TWO men who smuggled millions of goods past customs have been jailed for a total of almost 20 years.

Gary Woodroof, 51, of Ravenoak Way, Chigwell, and Daniel Parman, 49, of Bancroft Avenue, Buckhurst Hill, avoided £6million of duty by concealing goods in mattresses, glass jars, toilet rolls and charcoal bags.

It is estimated they smuggled 11 million cigarettes, 5 tonnes of hand rolling tobacco and thousands of litres of wine into the UK using legitimate companies to ship the goods, and changing ports to confuse customs officers.

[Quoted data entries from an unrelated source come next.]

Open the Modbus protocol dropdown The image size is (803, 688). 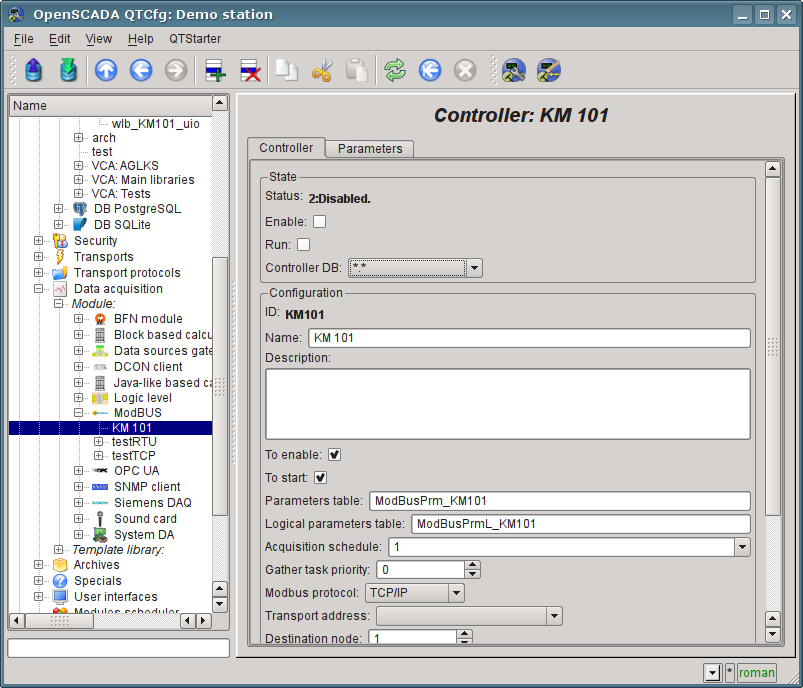point(456,593)
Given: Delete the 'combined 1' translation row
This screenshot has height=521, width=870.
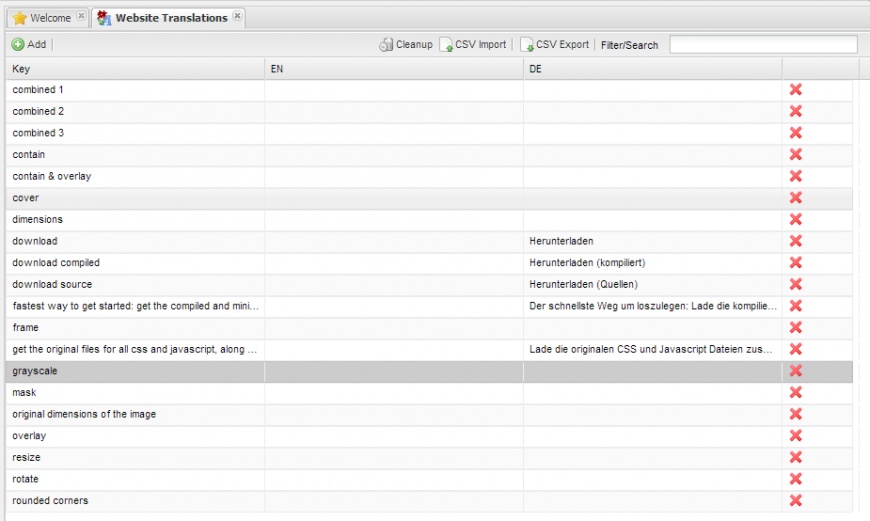Looking at the screenshot, I should click(x=796, y=90).
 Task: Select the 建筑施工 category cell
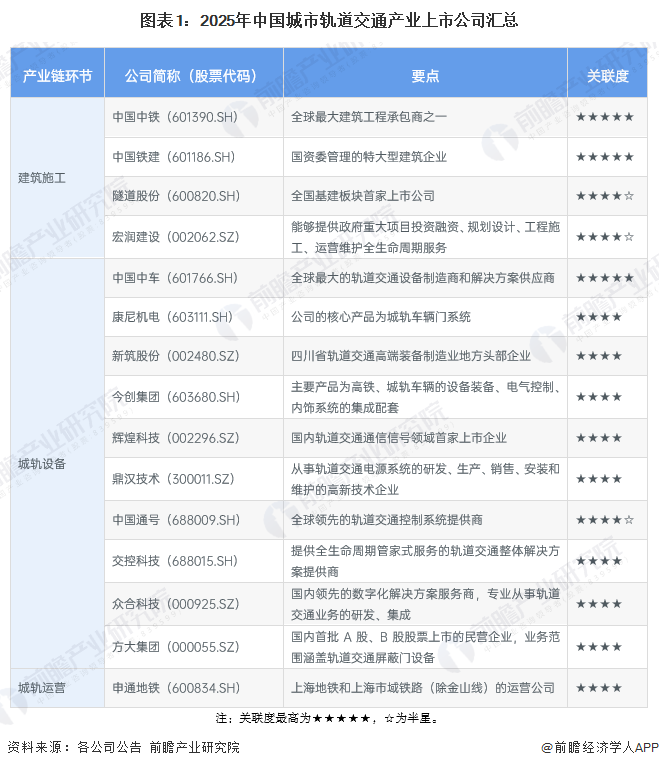(42, 178)
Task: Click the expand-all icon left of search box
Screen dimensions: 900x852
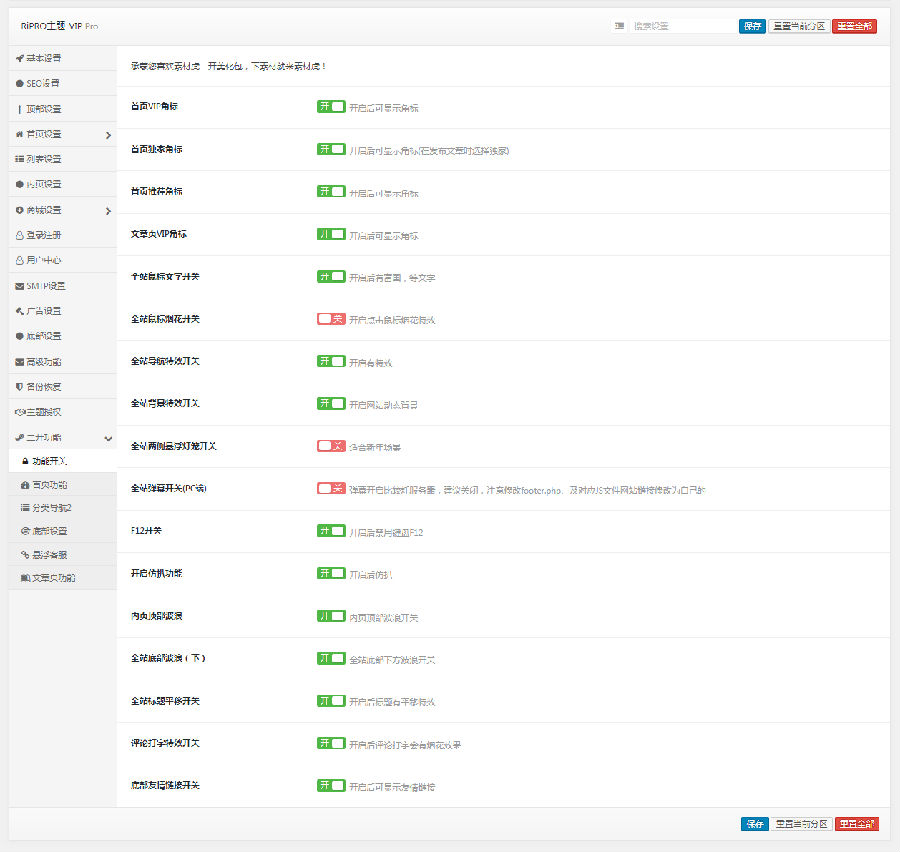Action: [620, 26]
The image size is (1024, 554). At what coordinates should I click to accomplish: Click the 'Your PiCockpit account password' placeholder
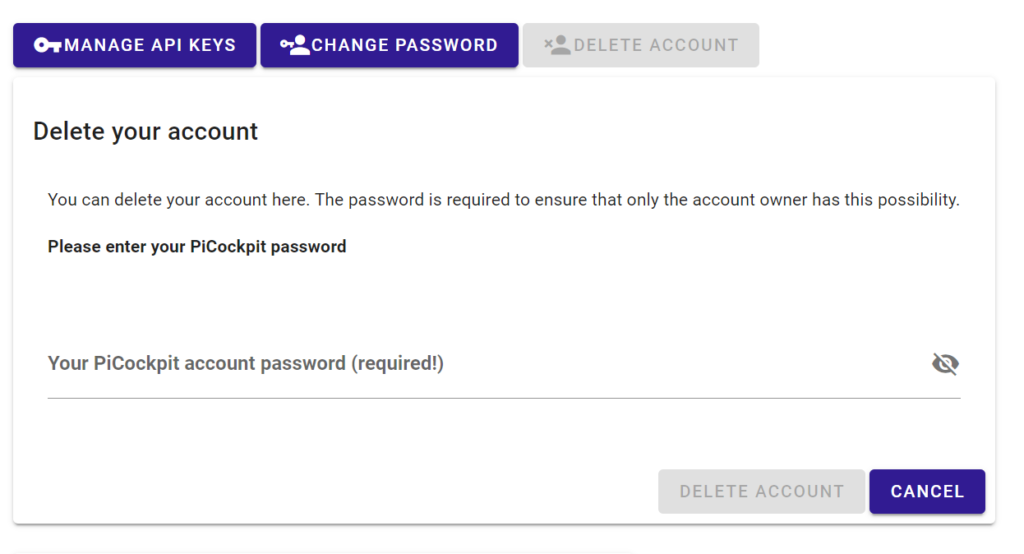click(197, 363)
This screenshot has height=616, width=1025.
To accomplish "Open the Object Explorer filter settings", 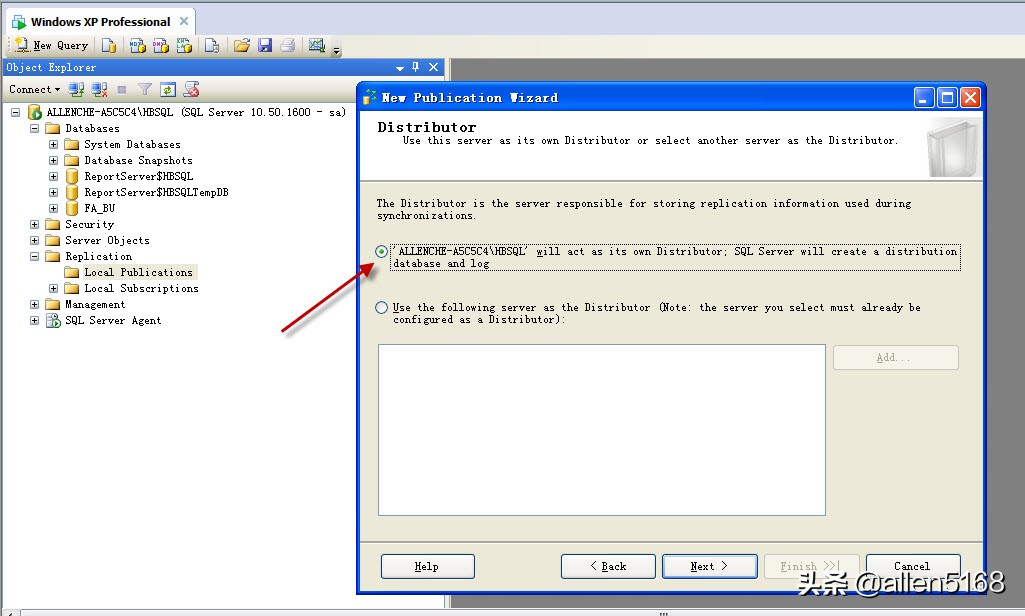I will [x=145, y=89].
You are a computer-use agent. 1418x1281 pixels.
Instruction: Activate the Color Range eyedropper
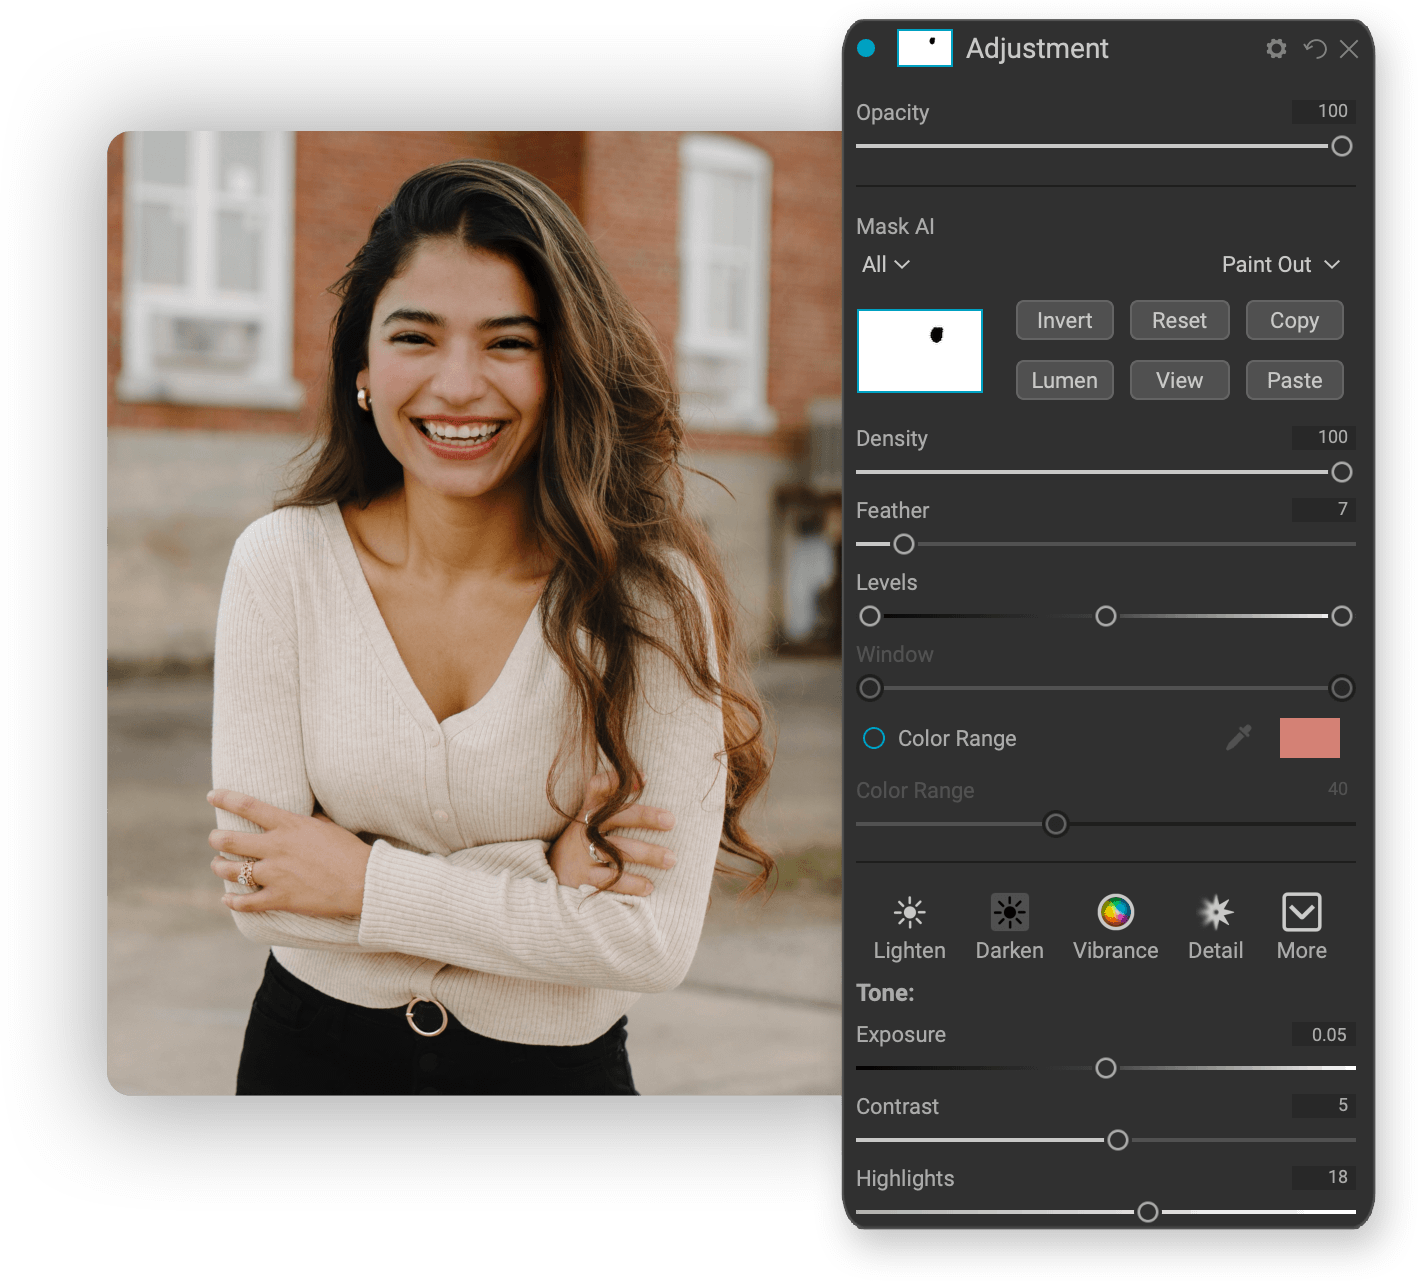coord(1238,738)
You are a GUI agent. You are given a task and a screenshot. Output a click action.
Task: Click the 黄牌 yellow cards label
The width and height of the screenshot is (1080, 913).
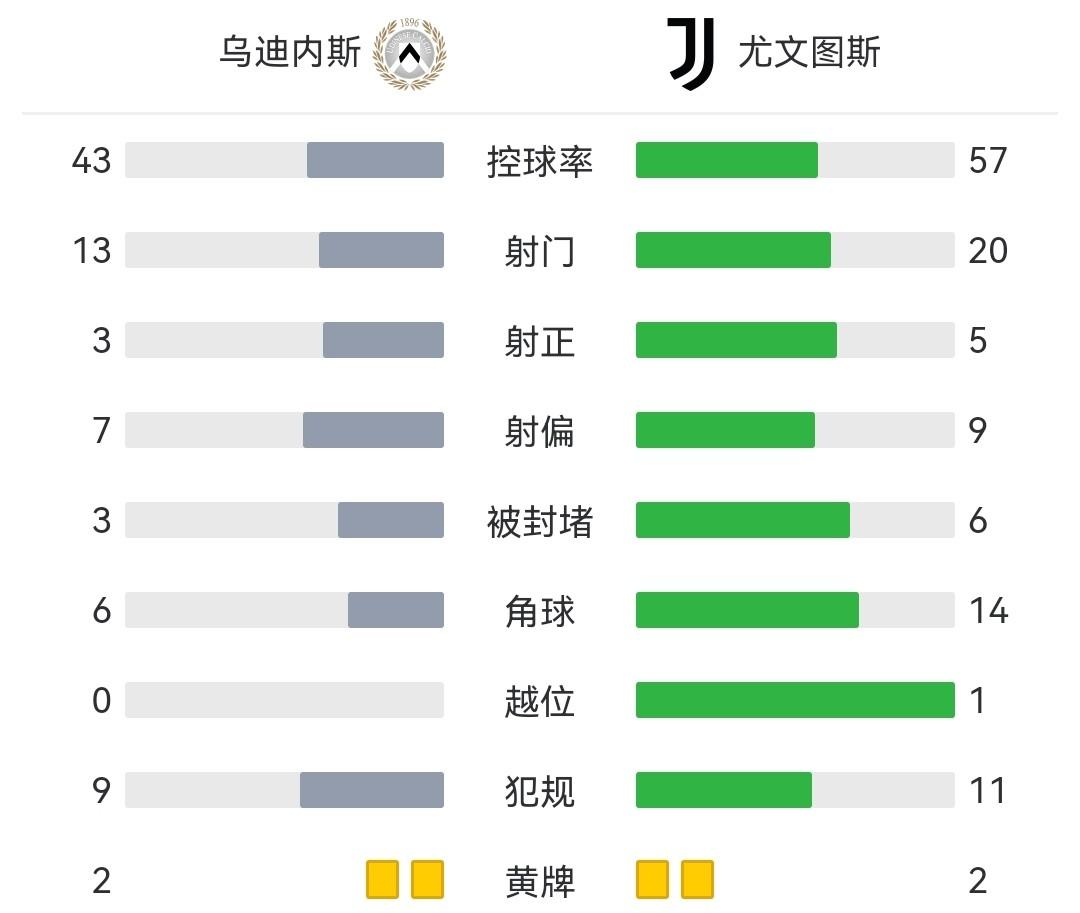[540, 881]
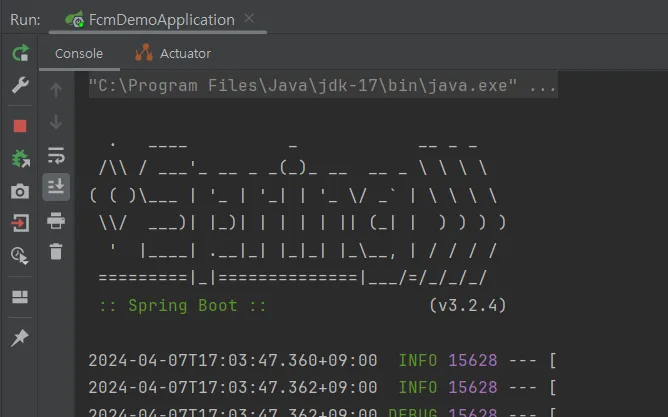Attach debugger using green bug icon
This screenshot has height=417, width=668.
tap(20, 158)
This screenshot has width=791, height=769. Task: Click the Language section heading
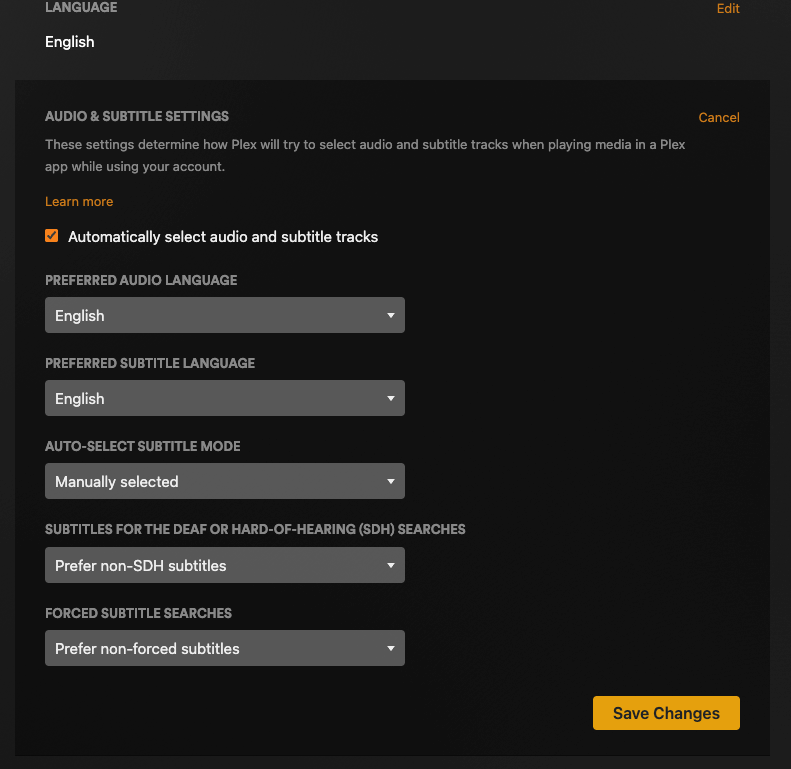(81, 8)
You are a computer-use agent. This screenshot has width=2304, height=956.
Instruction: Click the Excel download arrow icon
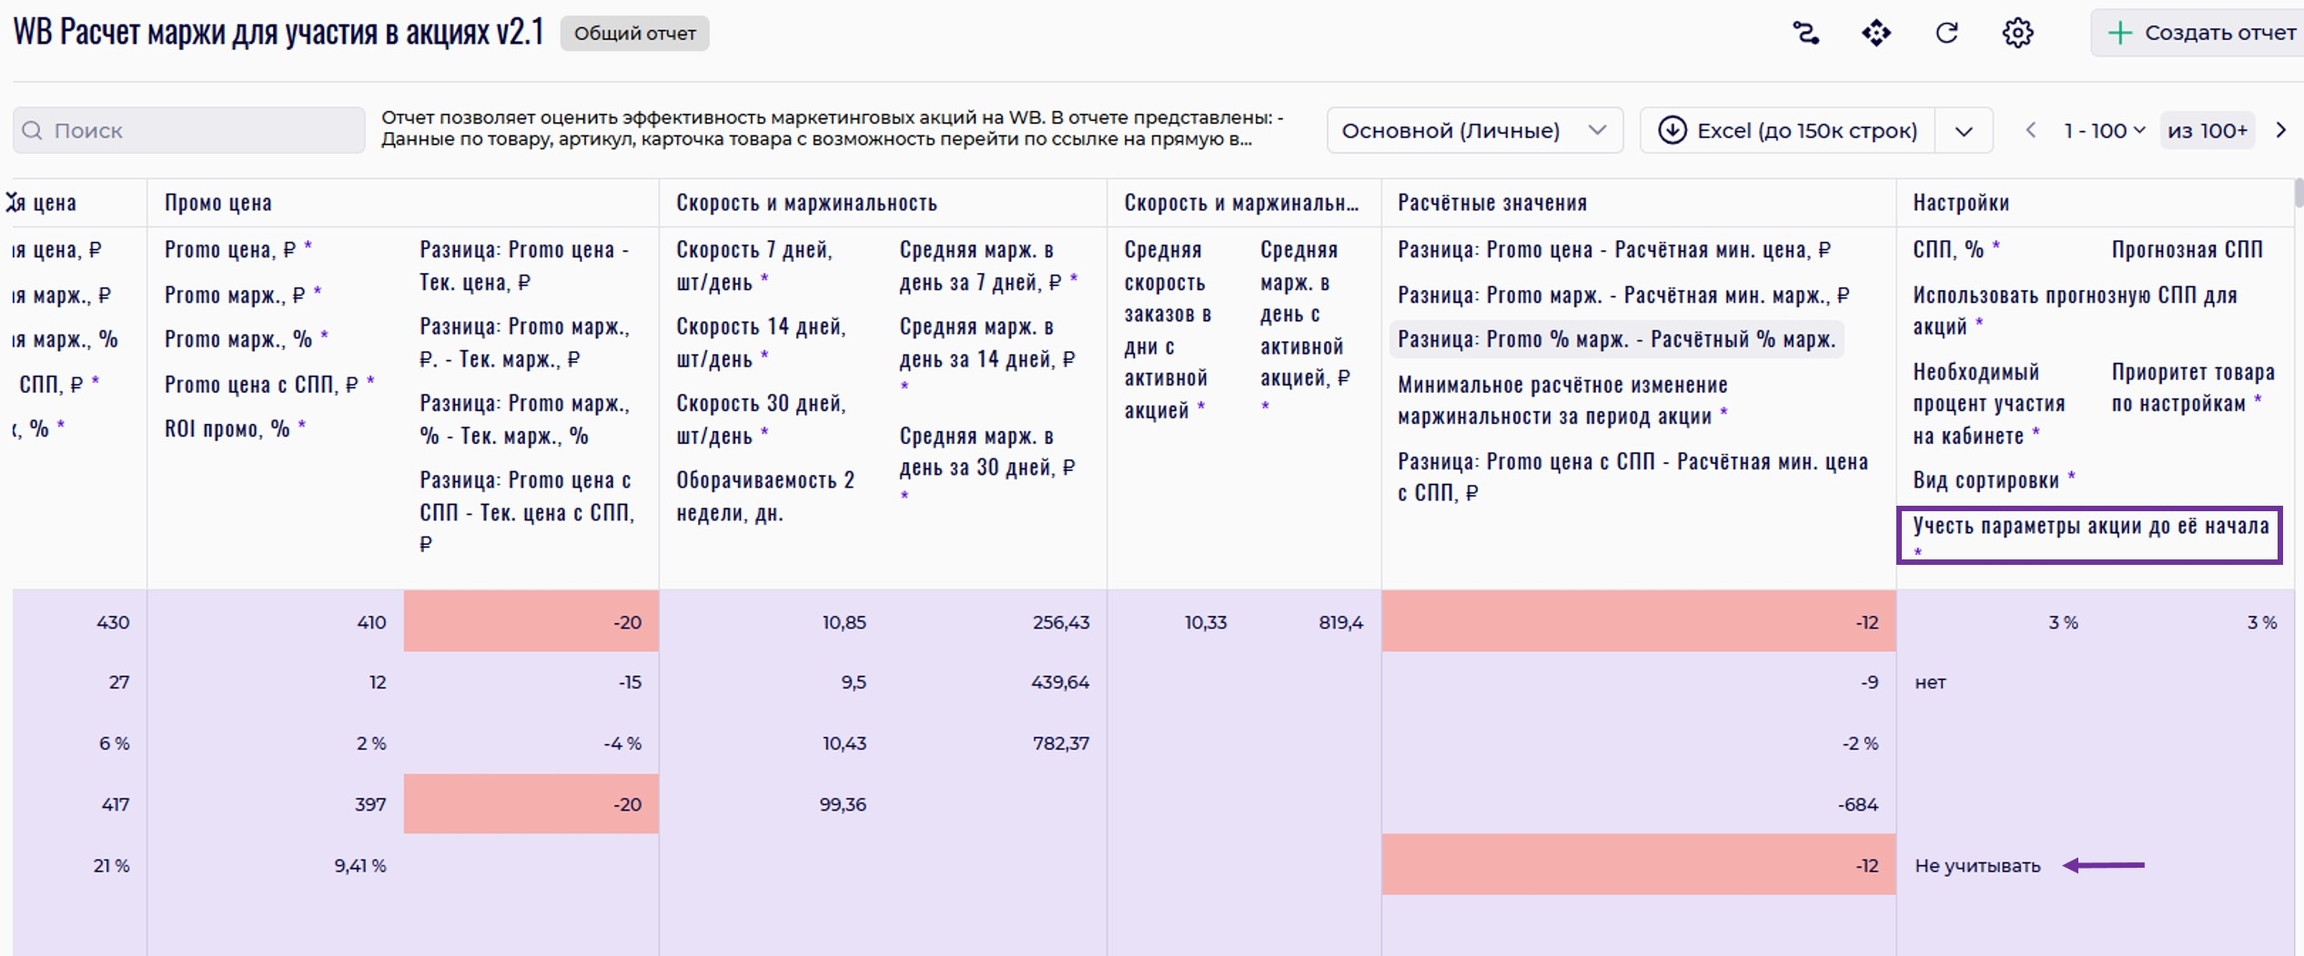pos(1672,131)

They were caught after suspicions were aroused when invoices showing substantial deliveries of alcohol to a warehouse, in Cable Street, east London, were uncovered.

Customs officers observed the warehouse and discovered it served as the main store for Woodroof and Parman's smuggling racket housing 15,000 litres of illegally imported Italian wine.

Further investigations by officers uncovered that a container which arrived in Purfleet was loaded with 3.5million cigarettes painstakingly concealed in glass jars.

In addition, mattresses and toilet rolls at Felixstowe were found filled with over 5 million cigarettes, and tonnes of tobacco were uncovered at the Port of Immingham hidden inside bags of charcoal.

Woodroof was found guilty of the fraudulent evasion of excise duty at Ipswich Crown Court and sentenced to nine years for tobacco smuggling and six months for alcohol smuggling with the sentences running consecutively. Parman was handed ten years for smuggling tobacco and six months for alcohol smuggling to run concurrently.

Sending the two men down Judge Peter Fenn said: “This was highly and professionally organised smuggling using a variety of methods and routes. You had numerous sources for cigarettes and tobacco around the world and you each played an organisational role in the deliveries to Cable Street.”

Assistant director of criminal investigation for customs John Kay said: “This was a serious bid to smuggle a large quantity of illicit alcohol and tobacco into the UK. The sheer quantities involved mean these goods could have been sold right across the UK. The illicit alcohol and tobacco would have undermined honest traders who only sell duty paid products.”

Customs are now seeking to recover the proceeds of the crimes.